Exercise description:
Do not repeat pictures. Repeat exactly the lines of the listing below from its first line through the line with "Given: View 최근 3개월 reviews (396)".

[Extracted records]

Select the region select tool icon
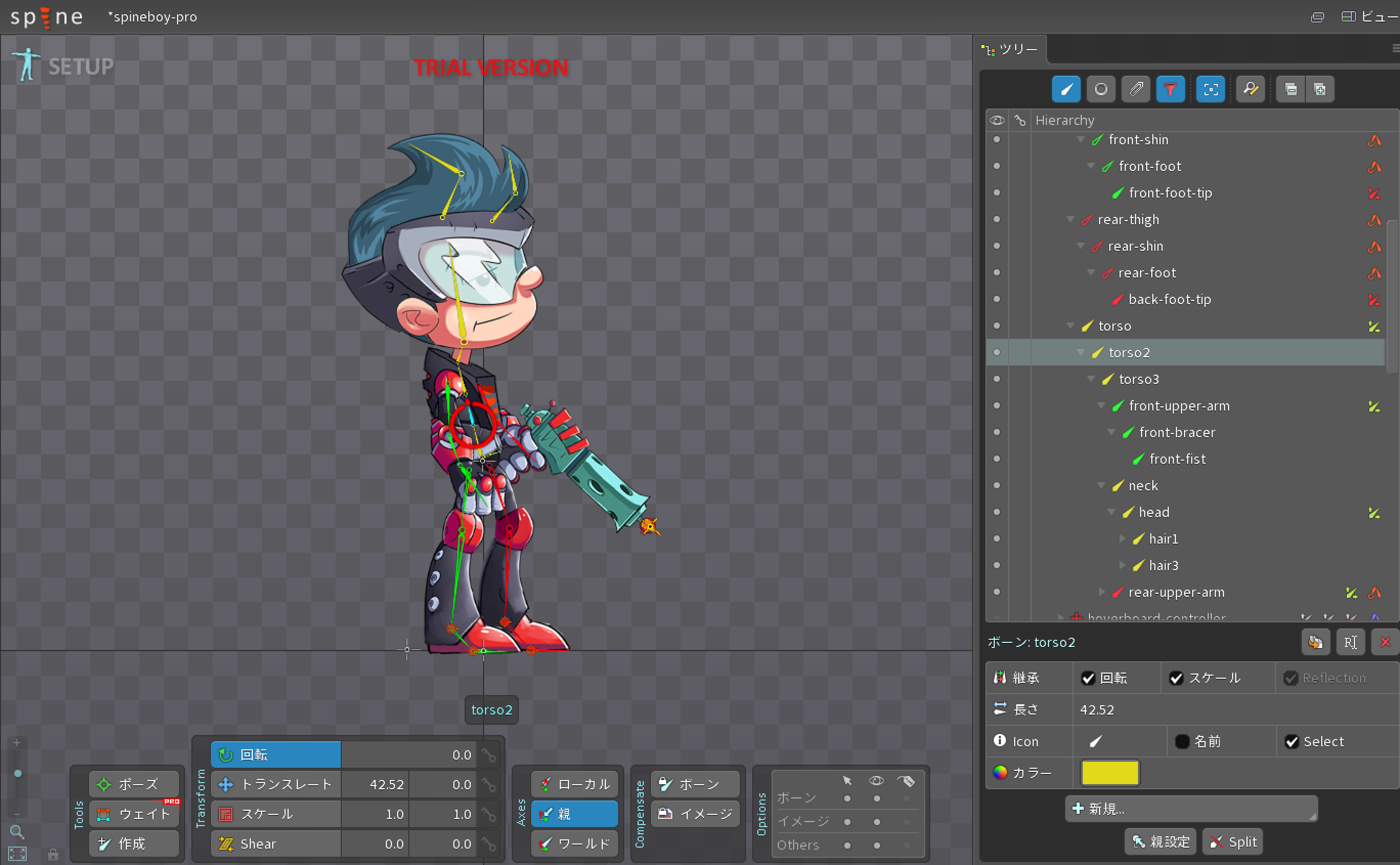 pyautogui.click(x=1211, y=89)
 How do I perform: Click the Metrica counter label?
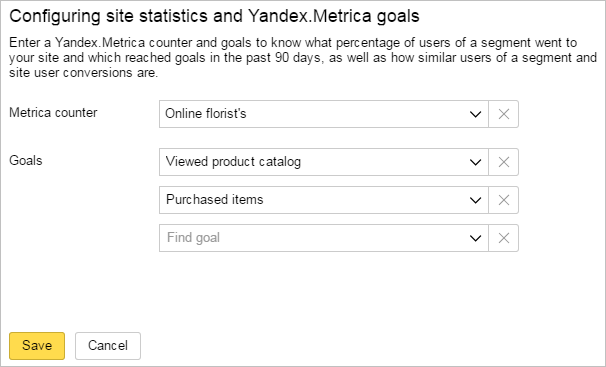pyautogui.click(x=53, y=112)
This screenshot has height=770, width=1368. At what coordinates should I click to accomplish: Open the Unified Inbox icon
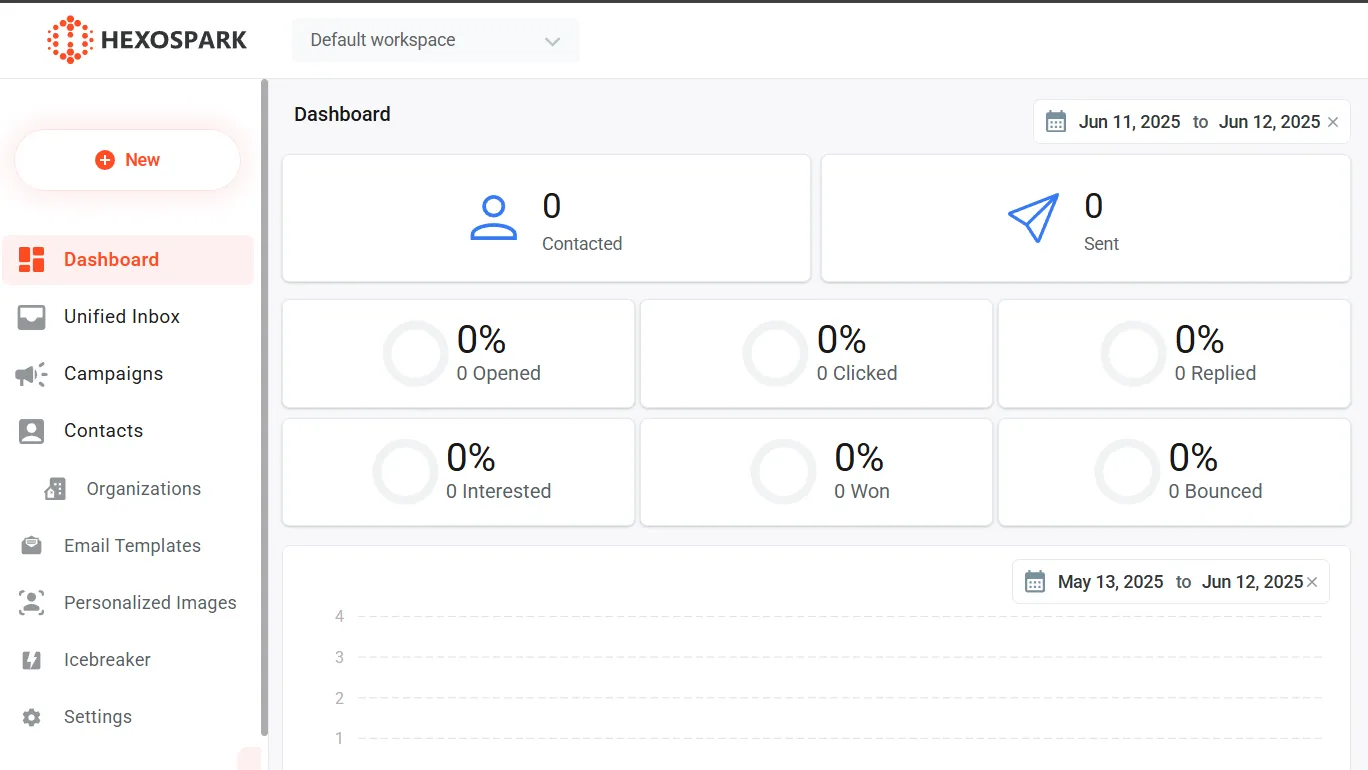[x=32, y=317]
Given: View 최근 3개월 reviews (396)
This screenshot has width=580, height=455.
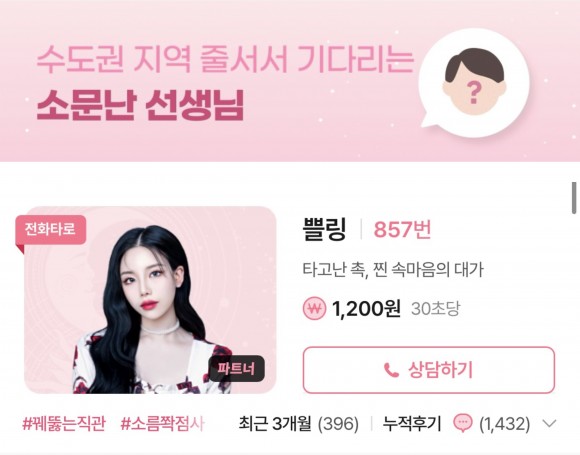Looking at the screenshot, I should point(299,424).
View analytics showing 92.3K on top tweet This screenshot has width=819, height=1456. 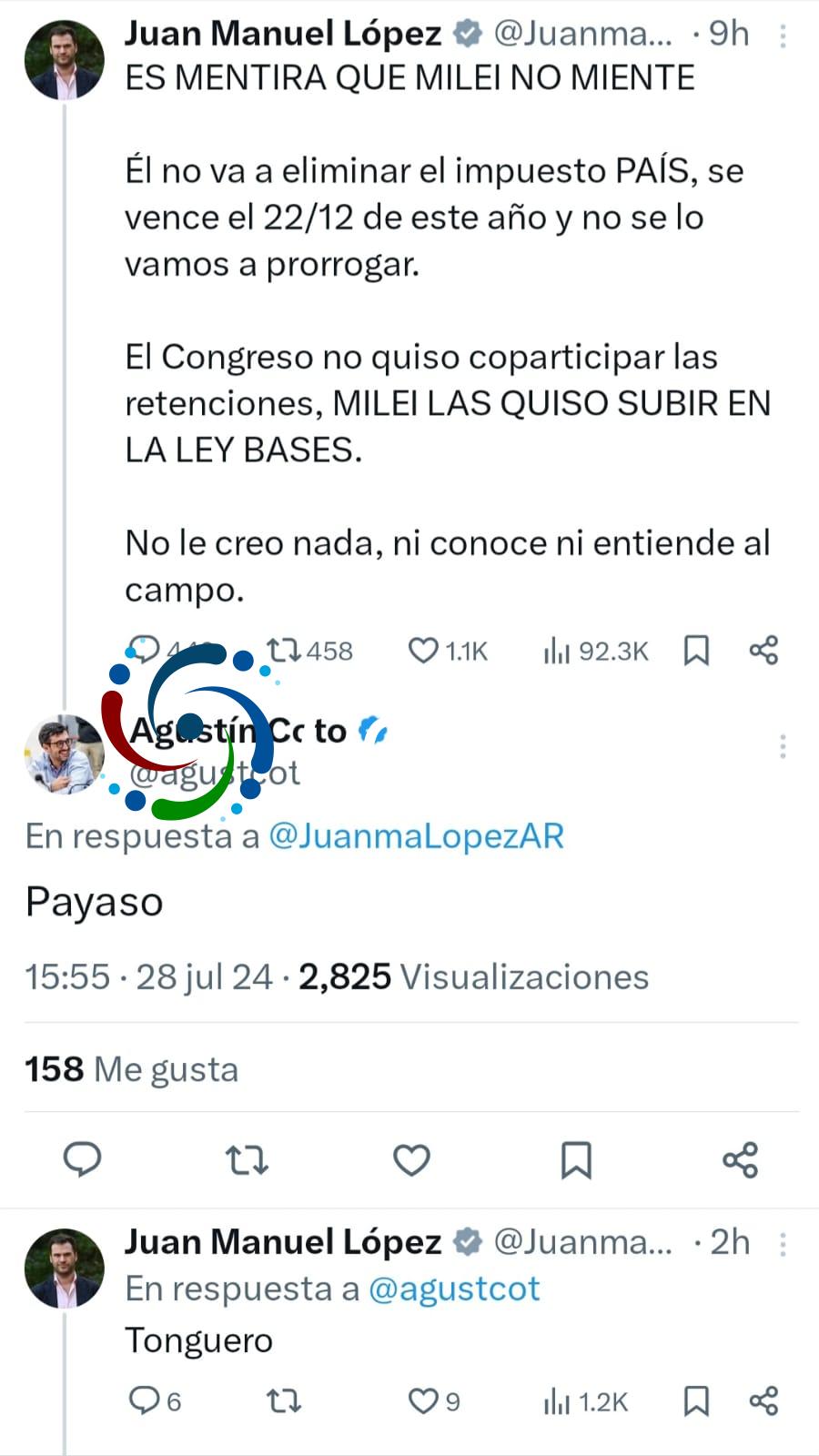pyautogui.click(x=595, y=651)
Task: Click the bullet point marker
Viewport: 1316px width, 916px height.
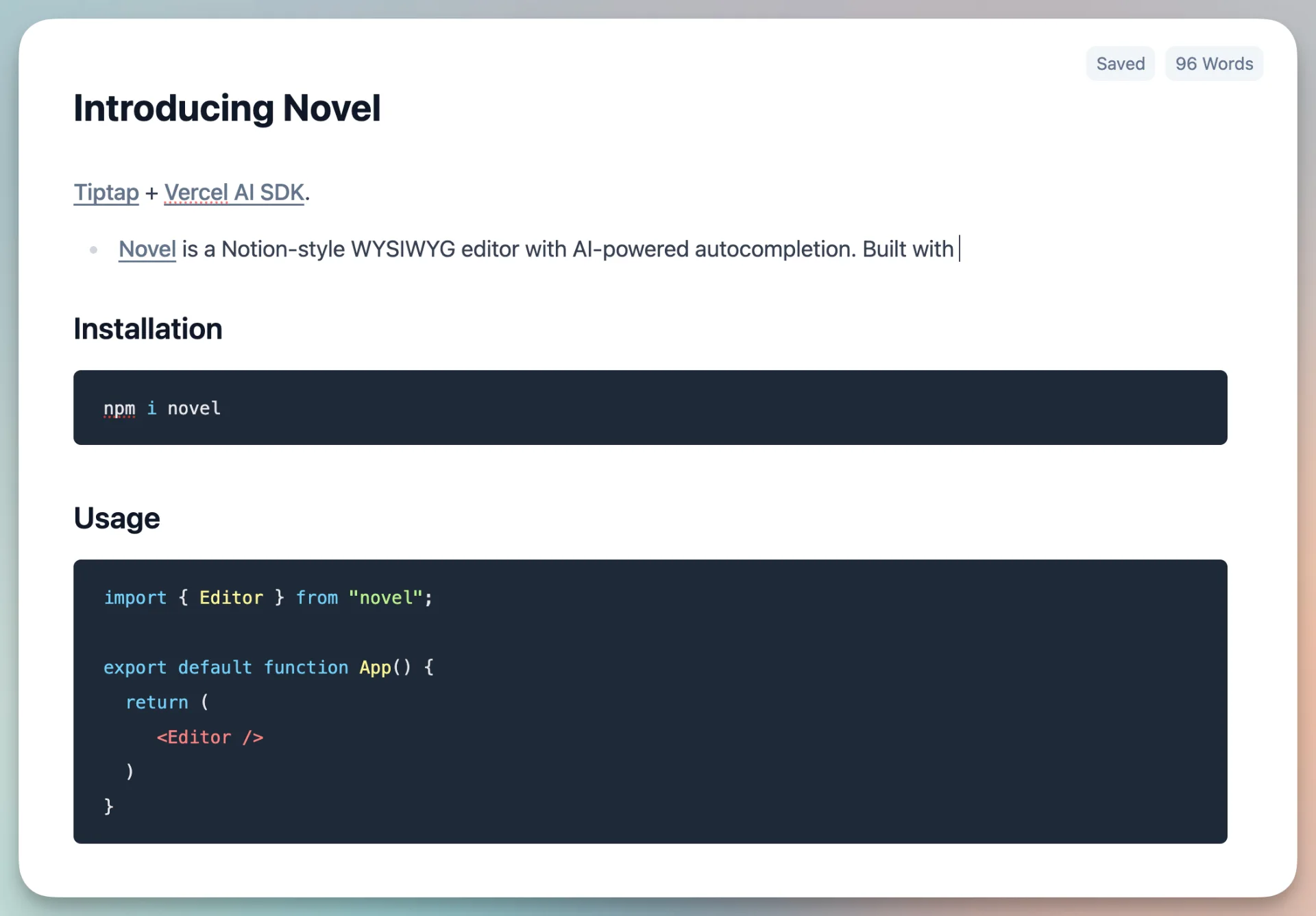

[/Extracted records]

Answer box:
Select the region select tool icon
 pyautogui.click(x=1211, y=89)
 How do I perform: Click the Metrica counter label?
pyautogui.click(x=53, y=112)
This screenshot has height=770, width=1368. At what coordinates should I click to accomplish: Open the Unified Inbox icon
[x=32, y=317]
Given: View 최근 3개월 reviews (396)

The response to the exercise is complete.